**** ESTRATTO SELEZIONATO ****
Sull’esito della notifica a mezzo pec, fatta ad una casella piena (Cass., Sez. VI, Ord., 23 Gennaio 2020, n. 2755)

La Corte di Cassazione affronta con ordinanza interlocutoria che, quindi, non si pronuncia sul ricorso, ad affrontare il tema della notifica a mezzo pec effettuata su casella “piena”.
La vicenda trae origine dalla mancata notifica fatta al difensore della parte, del ricorso, che, sebbene accettato dal sistema, non giungeva a destinazione a causa della casella piena.
La Corte chiarisce che una notificazione è validamente effettuata all’indirizzo pec del difensore di fiducia, quale risultante dal Reginde, peraltro, indipendentemente dalla sua indicazione in atti.
In caso però che “la notificazione non vada a buon fine per una ragione non imputabile al notificante, potrebbe ritenersi, da un lato, che questi abbia la facoltà e l’onere, anche alla luce del principio di ragionevole durata del processo, di riprendere idoneamente il procedimento notificatorio in un tempo adeguatamente contenuto”.
In tal senso parrebbe permanere quindi comunque in capo alla parte notificante un onere di rinnovo della notifica.
Per contro, è altresì onere del titolare dell’account di posta elettronica certificata assicurarsi del corretto funzionamento della propria casella postale sicché nel caso di notifica telematica rifiutata per casella troppo piena dovrebbe dirsi comunque validamente effettuata.
La corte però approfondisce e sottolinea come il d.m. che impone al difensore di provvedere al controllo periodico della propria casella di posta abbia natura secondaria nell’ordine gerarchico delle fonti legislative, con la conclusione che la notifica non potrebbe automaticamente dirsi perfezionata sulla base dell’accettazione e successivo rigetto per casella piena.
In ultimo, quale terza via, la Corte ammette anche l’ipotesi residuale che in presenza di tale notifica rifiutata, possa ordinarsi il rinnovo della stessa, sempre nel rispetto del principio di ragionevole durata del processo.

Le considerazioni svolte dalla suprema corte risultano tutte alternativamente valide.
**** SEZIONE DATI ****
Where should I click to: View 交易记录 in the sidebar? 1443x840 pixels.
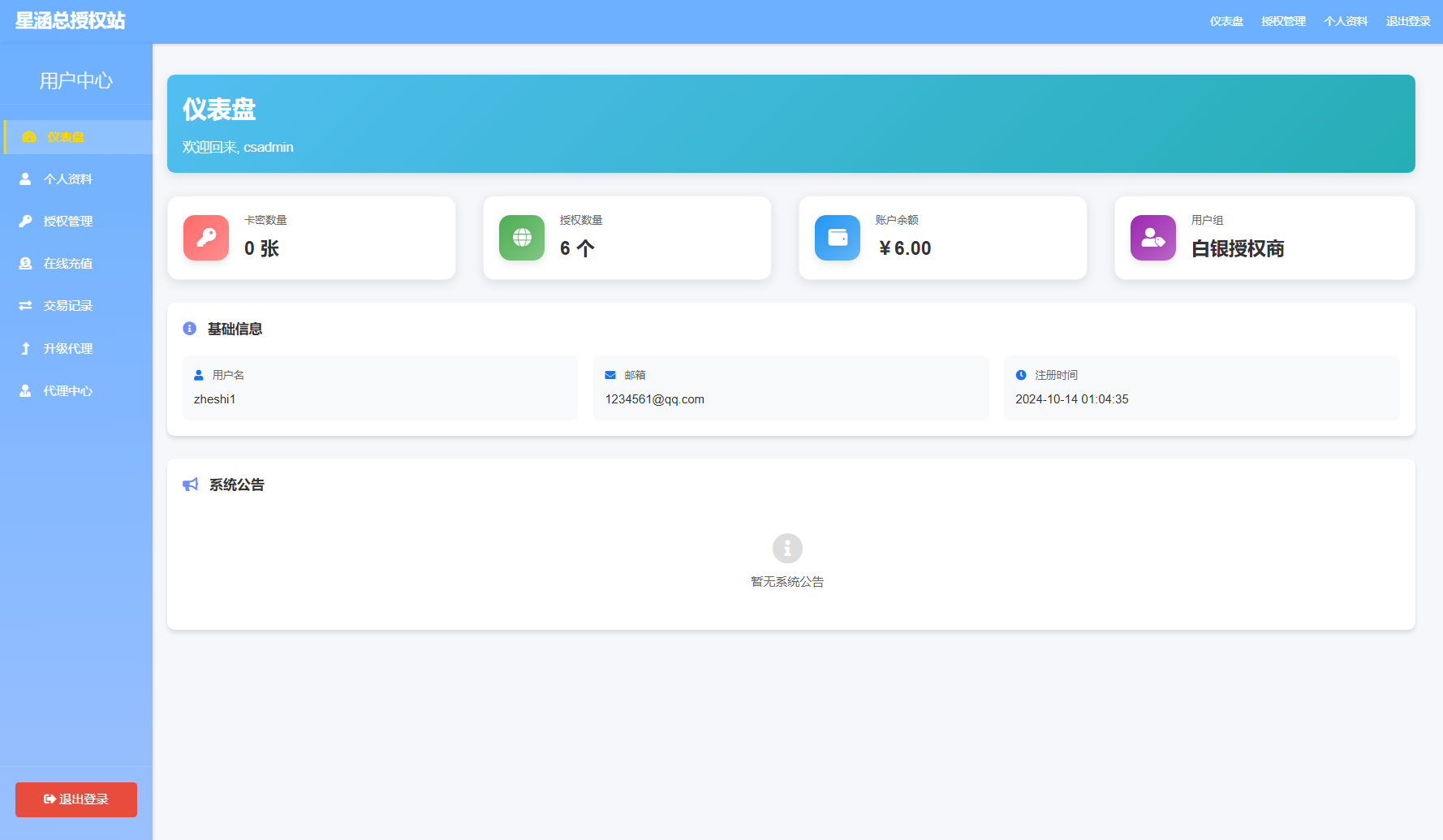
****
ESERCIZI DA SVOLGERE.
a) Riporta il passo dell'estratto sulla notifica a mezzo pec compreso tra "In caso però" e "rinnovo della notifica.", estremi inclusi.
b) Secondo l'estratto sulla notifica a mezzo pec, da quale fonte deve risultare l'indirizzo pec del difensore di fiducia perché la notificazione vi sia validamente effettuata?
Il materiale costituisce una parte a sé, distinta dall'estratto.

ESERCIZI SVOLTI.
a)
In caso però che “la notificazione non vada a buon fine per una ragione non imputabile al notificante, potrebbe ritenersi, da un lato, che questi abbia la facoltà e l’onere, anche alla luce del principio di ragionevole durata del processo, di riprendere idoneamente il procedimento notificatorio in un tempo adeguatamente contenuto”.
In tal senso parrebbe permanere quindi comunque in capo alla parte notificante un onere di rinnovo della notifica.

b) Dal Reginde.